Starting at the line that holds "未分類 (409, 864)" and stopping at the line that holds "TOP (130, 77)", restate the records below word for word, with both of those lines included.
☆ ☆ ☆ ☆ ☆
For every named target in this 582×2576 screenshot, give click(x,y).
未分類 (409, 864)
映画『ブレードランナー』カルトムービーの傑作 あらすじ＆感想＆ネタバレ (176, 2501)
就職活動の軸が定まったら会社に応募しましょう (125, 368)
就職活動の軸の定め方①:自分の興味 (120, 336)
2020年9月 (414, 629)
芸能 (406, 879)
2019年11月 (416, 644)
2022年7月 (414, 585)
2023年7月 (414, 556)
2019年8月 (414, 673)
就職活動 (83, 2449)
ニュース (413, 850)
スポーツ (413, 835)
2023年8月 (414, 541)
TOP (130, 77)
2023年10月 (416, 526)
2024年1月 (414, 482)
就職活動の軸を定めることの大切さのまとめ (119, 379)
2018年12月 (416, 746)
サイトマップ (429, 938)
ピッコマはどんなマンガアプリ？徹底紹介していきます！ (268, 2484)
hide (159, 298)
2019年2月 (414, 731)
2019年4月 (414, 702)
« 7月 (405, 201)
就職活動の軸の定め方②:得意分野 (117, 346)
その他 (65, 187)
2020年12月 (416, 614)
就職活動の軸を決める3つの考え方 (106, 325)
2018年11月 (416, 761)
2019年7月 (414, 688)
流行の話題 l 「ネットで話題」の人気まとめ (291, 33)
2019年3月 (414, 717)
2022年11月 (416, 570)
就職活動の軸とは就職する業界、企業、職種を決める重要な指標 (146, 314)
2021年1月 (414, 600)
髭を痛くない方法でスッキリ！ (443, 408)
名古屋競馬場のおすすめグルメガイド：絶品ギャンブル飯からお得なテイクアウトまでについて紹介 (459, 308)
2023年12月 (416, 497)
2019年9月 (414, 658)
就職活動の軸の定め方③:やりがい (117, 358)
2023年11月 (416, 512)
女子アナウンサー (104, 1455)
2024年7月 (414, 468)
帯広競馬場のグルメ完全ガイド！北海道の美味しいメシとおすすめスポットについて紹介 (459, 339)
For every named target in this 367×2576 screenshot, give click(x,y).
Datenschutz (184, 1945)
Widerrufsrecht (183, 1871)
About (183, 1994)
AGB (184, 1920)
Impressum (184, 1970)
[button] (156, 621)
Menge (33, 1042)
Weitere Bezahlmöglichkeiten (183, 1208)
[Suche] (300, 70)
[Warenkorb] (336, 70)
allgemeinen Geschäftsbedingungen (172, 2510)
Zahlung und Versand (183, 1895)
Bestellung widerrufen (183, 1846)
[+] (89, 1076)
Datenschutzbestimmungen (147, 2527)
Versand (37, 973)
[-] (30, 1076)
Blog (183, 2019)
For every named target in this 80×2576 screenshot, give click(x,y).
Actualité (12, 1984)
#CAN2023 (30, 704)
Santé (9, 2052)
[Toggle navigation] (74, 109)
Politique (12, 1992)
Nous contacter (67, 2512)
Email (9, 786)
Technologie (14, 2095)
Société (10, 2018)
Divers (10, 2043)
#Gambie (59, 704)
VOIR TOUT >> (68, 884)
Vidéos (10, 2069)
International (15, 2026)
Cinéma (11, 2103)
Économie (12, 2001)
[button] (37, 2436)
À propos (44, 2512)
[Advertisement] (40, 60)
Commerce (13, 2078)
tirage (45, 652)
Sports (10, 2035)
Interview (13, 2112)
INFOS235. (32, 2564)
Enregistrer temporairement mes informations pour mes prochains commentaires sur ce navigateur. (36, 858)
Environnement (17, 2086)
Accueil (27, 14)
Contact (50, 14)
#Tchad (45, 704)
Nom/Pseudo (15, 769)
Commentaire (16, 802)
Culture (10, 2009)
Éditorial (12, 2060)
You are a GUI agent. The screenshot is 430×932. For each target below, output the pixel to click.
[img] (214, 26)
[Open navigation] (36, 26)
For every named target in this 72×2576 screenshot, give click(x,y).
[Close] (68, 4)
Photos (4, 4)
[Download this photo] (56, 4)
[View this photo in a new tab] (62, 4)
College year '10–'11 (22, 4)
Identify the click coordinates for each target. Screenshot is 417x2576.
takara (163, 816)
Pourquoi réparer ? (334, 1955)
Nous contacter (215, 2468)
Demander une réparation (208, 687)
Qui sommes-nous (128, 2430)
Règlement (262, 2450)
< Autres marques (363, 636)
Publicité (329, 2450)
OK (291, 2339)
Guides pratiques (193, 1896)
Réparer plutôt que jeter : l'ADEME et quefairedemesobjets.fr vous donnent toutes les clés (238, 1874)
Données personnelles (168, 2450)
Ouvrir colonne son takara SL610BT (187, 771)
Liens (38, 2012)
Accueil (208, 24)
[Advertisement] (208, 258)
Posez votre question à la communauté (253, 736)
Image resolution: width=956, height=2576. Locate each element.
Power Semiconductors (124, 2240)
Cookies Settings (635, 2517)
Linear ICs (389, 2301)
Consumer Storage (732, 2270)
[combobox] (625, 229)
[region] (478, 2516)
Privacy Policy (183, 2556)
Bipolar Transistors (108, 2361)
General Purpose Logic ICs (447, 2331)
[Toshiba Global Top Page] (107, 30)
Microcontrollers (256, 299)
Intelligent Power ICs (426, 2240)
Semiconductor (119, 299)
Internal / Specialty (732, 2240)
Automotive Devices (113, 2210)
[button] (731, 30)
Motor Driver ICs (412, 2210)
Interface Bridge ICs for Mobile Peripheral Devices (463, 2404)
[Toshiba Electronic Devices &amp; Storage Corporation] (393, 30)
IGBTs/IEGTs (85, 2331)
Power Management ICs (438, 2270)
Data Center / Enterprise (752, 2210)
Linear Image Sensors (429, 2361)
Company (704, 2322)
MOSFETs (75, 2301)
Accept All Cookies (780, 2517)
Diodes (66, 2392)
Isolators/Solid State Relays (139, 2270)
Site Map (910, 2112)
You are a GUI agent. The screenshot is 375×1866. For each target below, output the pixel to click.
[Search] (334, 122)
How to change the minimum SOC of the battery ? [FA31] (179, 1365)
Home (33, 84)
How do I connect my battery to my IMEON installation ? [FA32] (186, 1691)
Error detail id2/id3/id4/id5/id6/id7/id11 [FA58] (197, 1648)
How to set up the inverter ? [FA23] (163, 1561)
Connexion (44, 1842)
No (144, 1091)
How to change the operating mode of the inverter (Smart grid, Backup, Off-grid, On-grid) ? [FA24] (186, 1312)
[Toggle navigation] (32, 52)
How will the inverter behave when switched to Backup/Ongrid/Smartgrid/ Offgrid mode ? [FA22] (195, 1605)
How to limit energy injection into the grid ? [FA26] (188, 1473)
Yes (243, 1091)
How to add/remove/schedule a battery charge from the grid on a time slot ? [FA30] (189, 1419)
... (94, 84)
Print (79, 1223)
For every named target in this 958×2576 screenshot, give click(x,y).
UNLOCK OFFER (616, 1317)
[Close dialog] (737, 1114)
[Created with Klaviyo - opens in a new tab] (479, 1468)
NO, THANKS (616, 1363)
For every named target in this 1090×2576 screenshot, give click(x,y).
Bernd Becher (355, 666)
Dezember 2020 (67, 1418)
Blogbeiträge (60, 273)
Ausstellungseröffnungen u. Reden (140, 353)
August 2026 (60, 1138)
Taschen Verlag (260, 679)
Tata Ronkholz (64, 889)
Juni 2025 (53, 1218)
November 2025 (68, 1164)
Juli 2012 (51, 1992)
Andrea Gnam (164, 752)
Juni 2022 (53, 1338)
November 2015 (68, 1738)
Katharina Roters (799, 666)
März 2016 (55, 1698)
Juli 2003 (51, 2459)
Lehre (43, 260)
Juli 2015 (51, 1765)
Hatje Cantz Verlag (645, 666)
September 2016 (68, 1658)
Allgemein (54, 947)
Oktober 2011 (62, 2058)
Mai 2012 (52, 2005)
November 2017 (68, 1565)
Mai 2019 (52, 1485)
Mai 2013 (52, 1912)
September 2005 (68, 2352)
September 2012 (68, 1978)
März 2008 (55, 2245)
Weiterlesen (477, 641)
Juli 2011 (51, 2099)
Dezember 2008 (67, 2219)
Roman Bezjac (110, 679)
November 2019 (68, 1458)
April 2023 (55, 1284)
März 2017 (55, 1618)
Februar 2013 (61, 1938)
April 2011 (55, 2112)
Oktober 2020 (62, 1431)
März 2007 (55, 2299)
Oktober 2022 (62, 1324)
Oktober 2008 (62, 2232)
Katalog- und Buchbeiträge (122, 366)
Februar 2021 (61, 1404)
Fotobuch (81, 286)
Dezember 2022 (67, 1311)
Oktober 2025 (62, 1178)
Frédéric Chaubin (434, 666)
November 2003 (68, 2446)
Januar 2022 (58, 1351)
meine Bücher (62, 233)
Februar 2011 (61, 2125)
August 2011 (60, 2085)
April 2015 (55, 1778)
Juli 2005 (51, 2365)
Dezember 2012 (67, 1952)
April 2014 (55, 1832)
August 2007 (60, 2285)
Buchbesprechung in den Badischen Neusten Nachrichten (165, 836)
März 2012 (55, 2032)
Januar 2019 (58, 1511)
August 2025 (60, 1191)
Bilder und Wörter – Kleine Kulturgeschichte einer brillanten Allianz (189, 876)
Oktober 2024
☆ ☆ ☆ ☆ ☆
ANSWER SPACE:
未分類 (409, 864)
映画『ブレードランナー』カルトムービーの傑作 あらすじ＆感想＆ネタバレ (176, 2501)
就職活動の軸が定まったら会社に応募しましょう (125, 368)
就職活動の軸の定め方①:自分の興味 (120, 336)
2020年9月 (414, 629)
芸能 (406, 879)
2019年11月 (416, 644)
2022年7月 (414, 585)
2023年7月 (414, 556)
2019年8月 (414, 673)
就職活動 (83, 2449)
ニュース (413, 850)
スポーツ (413, 835)
2023年8月 (414, 541)
TOP (130, 77)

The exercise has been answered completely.